- **STATED PROBLEM**:
Reproduce the records from the line with "Cancel the new firewall rule" up to and including the end of the records, leaving the pictures out of your answer.

►

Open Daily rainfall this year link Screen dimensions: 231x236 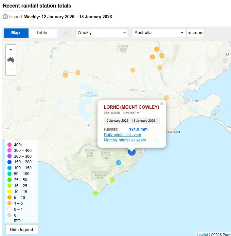click(122, 135)
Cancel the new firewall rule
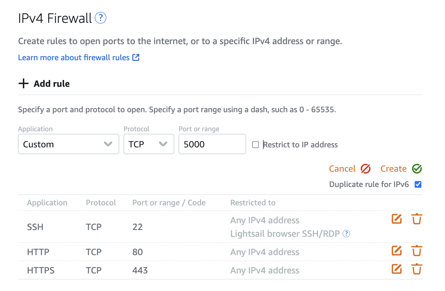This screenshot has width=445, height=291. (x=349, y=169)
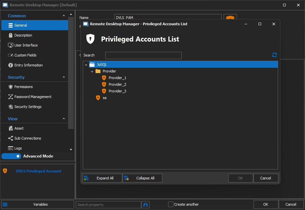This screenshot has height=210, width=305.
Task: Click the binoculars search property icon
Action: (x=146, y=204)
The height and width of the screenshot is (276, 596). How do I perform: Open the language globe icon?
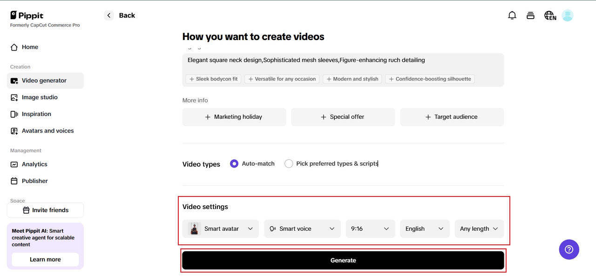550,15
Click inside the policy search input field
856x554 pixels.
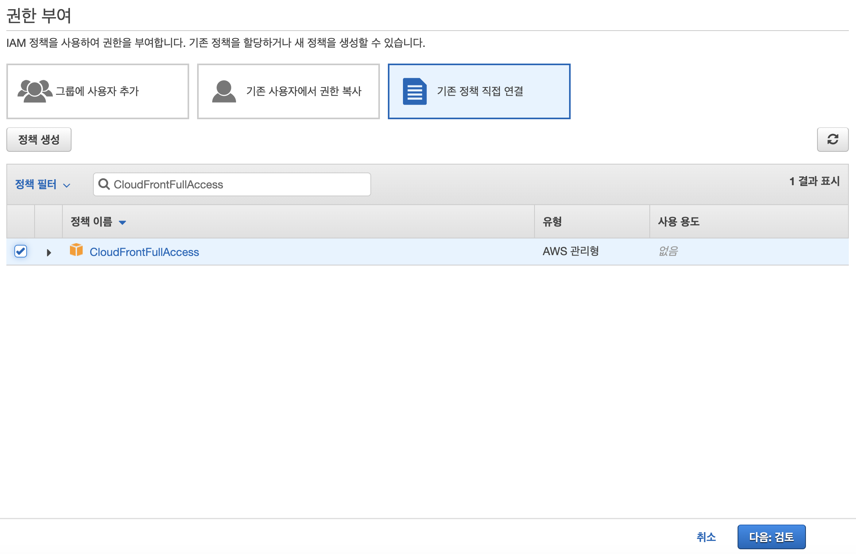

◄

- **ANSWER TO THIS EXERCISE**:
Cancel the new firewall rule
This screenshot has width=445, height=291. (x=349, y=169)
This screenshot has height=210, width=305.
Task: Click the binoculars search property icon
Action: (x=146, y=204)
The height and width of the screenshot is (276, 596). How do I perform: Open the language globe icon?
550,15
Click inside the policy search input field
856x554 pixels.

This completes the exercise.